● Available data:

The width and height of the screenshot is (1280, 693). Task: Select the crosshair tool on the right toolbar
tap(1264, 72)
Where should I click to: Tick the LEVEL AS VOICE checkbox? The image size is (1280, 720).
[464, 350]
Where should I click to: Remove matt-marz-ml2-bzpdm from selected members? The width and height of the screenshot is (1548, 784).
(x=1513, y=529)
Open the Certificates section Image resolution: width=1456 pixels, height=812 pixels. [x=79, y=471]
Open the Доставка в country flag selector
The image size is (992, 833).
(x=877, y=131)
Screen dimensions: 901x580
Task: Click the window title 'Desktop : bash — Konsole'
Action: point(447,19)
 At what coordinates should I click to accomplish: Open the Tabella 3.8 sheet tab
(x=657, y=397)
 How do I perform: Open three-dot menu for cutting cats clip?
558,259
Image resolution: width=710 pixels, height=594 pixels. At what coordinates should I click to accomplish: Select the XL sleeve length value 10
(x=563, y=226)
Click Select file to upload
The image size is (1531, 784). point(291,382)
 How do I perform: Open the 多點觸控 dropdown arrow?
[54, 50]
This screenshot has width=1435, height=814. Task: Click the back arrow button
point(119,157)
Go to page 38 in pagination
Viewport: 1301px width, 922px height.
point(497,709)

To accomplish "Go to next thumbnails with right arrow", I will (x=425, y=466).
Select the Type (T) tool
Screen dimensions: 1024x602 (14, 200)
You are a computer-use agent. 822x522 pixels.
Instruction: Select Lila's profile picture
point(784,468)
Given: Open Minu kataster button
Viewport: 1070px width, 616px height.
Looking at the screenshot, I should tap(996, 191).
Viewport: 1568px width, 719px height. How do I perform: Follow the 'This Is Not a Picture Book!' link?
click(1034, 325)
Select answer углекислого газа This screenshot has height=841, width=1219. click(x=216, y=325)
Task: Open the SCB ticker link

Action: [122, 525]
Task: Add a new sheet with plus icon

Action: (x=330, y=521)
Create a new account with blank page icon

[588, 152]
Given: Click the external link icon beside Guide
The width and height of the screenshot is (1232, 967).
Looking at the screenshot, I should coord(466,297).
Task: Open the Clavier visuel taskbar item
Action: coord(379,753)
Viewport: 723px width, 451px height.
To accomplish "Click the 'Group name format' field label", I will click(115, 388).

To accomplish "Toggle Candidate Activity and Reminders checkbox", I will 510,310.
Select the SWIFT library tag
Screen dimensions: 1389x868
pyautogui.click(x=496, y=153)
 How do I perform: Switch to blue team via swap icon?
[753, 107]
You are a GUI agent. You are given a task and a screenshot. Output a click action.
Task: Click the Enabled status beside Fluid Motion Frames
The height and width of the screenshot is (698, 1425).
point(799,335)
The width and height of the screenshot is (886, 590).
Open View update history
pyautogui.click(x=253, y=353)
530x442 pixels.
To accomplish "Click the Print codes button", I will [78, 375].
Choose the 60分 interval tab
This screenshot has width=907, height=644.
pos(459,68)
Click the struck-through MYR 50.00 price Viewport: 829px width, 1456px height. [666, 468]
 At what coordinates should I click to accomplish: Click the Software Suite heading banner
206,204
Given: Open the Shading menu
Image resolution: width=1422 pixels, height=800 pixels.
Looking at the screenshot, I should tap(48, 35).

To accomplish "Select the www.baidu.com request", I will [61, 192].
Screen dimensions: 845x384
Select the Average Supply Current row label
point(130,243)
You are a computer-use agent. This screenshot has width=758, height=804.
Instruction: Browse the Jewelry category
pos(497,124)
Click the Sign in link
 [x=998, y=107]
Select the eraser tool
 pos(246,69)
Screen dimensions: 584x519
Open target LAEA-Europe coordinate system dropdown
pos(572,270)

● Exercise aim: All of the records must be repeated exactly.

● Reply:
The width and height of the screenshot is (1280, 693). Task: Select the crosshair tool on the right toolbar
tap(1264, 72)
Where should I click to: Tick the LEVEL AS VOICE checkbox? The image size is (1280, 720).
[464, 350]
Where should I click to: Remove matt-marz-ml2-bzpdm from selected members? The width and height of the screenshot is (1548, 784).
(x=1513, y=529)
Open the Certificates section Image resolution: width=1456 pixels, height=812 pixels. [x=79, y=471]
Open the Доставка в country flag selector
The image size is (992, 833).
(x=877, y=131)
Screen dimensions: 901x580
Task: Click the window title 'Desktop : bash — Konsole'
Action: point(447,19)
 At what coordinates should I click to accomplish: Open the Tabella 3.8 sheet tab
(x=657, y=397)
 How do I perform: Open three-dot menu for cutting cats clip?
558,259
Image resolution: width=710 pixels, height=594 pixels. At what coordinates should I click to accomplish: Select the XL sleeve length value 10
(x=563, y=226)
Click Select file to upload
The image size is (1531, 784). point(291,382)
 How do I perform: Open the 多點觸控 dropdown arrow?
[54, 50]
This screenshot has width=1435, height=814. Task: Click the back arrow button
point(119,157)
Go to page 38 in pagination
Viewport: 1301px width, 922px height.
point(497,709)

To accomplish "Go to next thumbnails with right arrow", I will (x=425, y=466).
Select the Type (T) tool
Screen dimensions: 1024x602 (14, 200)
You are a computer-use agent. 822x522 pixels.
Instruction: Select Lila's profile picture
point(784,468)
Given: Open Minu kataster button
Viewport: 1070px width, 616px height.
Looking at the screenshot, I should tap(996, 191).
Viewport: 1568px width, 719px height. How do I perform: Follow the 'This Is Not a Picture Book!' link?
click(1034, 325)
Select answer углекислого газа This screenshot has height=841, width=1219. click(x=216, y=325)
Task: Open the SCB ticker link

Action: [122, 525]
Task: Add a new sheet with plus icon

Action: (x=330, y=521)
Create a new account with blank page icon

[588, 152]
Given: Click the external link icon beside Guide
The width and height of the screenshot is (1232, 967).
Looking at the screenshot, I should coord(466,297).
Task: Open the Clavier visuel taskbar item
Action: coord(379,753)
Viewport: 723px width, 451px height.
To accomplish "Click the 'Group name format' field label", I will click(115, 388).

To accomplish "Toggle Candidate Activity and Reminders checkbox", I will 510,310.
Select the SWIFT library tag
Screen dimensions: 1389x868
pyautogui.click(x=496, y=153)
 How do I perform: Switch to blue team via swap icon?
[753, 107]
You are a GUI agent. You are given a task and a screenshot. Output a click action.
Task: Click the Enabled status beside Fluid Motion Frames
The height and width of the screenshot is (698, 1425).
point(799,335)
The width and height of the screenshot is (886, 590).
Open View update history
pyautogui.click(x=253, y=353)
530x442 pixels.
To accomplish "Click the Print codes button", I will [78, 375].
Choose the 60分 interval tab
This screenshot has width=907, height=644.
pos(459,68)
Click the struck-through MYR 50.00 price Viewport: 829px width, 1456px height. [666, 468]
 At what coordinates should I click to accomplish: Click the Software Suite heading banner
206,204
Given: Open the Shading menu
Image resolution: width=1422 pixels, height=800 pixels.
Looking at the screenshot, I should tap(48, 35).

To accomplish "Select the www.baidu.com request", I will [61, 192].
Screen dimensions: 845x384
Select the Average Supply Current row label
point(130,243)
You are a computer-use agent. This screenshot has width=758, height=804.
Instruction: Browse the Jewelry category
pos(497,124)
Click the Sign in link
 [x=998, y=107]
Select the eraser tool
 pos(246,69)
Screen dimensions: 584x519
Open target LAEA-Europe coordinate system dropdown
pos(572,270)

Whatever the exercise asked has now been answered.